Rambourg and Longino also claimed the discounts are harmful to gamers, and not just developers and publishers who hope to be able to sell their games without the assistance of steep discounts. “If a gamer buys a game he or she doesn’t want just because it’s on sale, they’re being trained to make bad purchases, and they’re also learning that games aren’t valuable. We all know gamers who spend more every month on games than they want to, just because there were too many games that were discounted too deeply. That’s not good for anyone.”
There is another side to this debate, part of which they did acknowledge: “There’s a counter argument to that, of course, which is that sales encourage people to try games that they’re not sure about. And there’s a certain truth to it, but I think that you need to reach a happy medium between giving someone a chance to take a risk without feeling like they’ve gotten a bad deal, and pricing things so cheaply that you tell gamers, ‘this game I made isn’t worth very much.’”
There’s no denying these sales do impact the way some gamers go about buying games, as my example above (which I know is true of others) illustrates. Those who would suggest all that matters is developers ending up with some money have somewhat of a point. However, an indie developer with only one game on the market, for instance, may not be able to afford to keep all of its staff around during the months when prospective customers are waiting for a sale. By the time a sale comes along six months later, it may have been forced to lay off some of its staff.
Rushing to have a sale shortly after release is an equally risky step, as it could alienate the gamers who decided to spend full price on the game at launch. Whether or not you classify that as the risk of being an early adopter, those people may decide to wait for a sale next time the developer releases a game.

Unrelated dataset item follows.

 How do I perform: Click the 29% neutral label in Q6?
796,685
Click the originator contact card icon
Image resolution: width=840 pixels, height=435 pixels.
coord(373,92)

Rambourg and Longino are right that there must be some sort of balance that can be established between discounting the game to drive sales and not hurting interest in the game at full price. Judging by GOG’s sales, the 40%-to-50% discount range is what they feel provides “plenty of incentive to pick up a game if you’re interested or if you just think you might like to try it because you’re not sure about the game, but not some crazy 75% or 85% discount that damages the long-term value of a game.”
Whether that is, in fact, the right sort of discount for digital games, there is still the matter of when those sales should take place. Developers don’t want to do it so soon that they run into the scenario laid out above where early adopters feel burned by their full-priced purchase, nor do they want to wait so long that those who may make a purchase during a sale lose their interest and move on to something else.
I do think it’s clear there is a devaluing going on as a result of these sales. Not everyone may be impacted by them, and even those who are (like myself) will still buy plenty of full price games, but developers should certainly be thinking about the long-term effects when considering the short-term benefits a big sale can provide.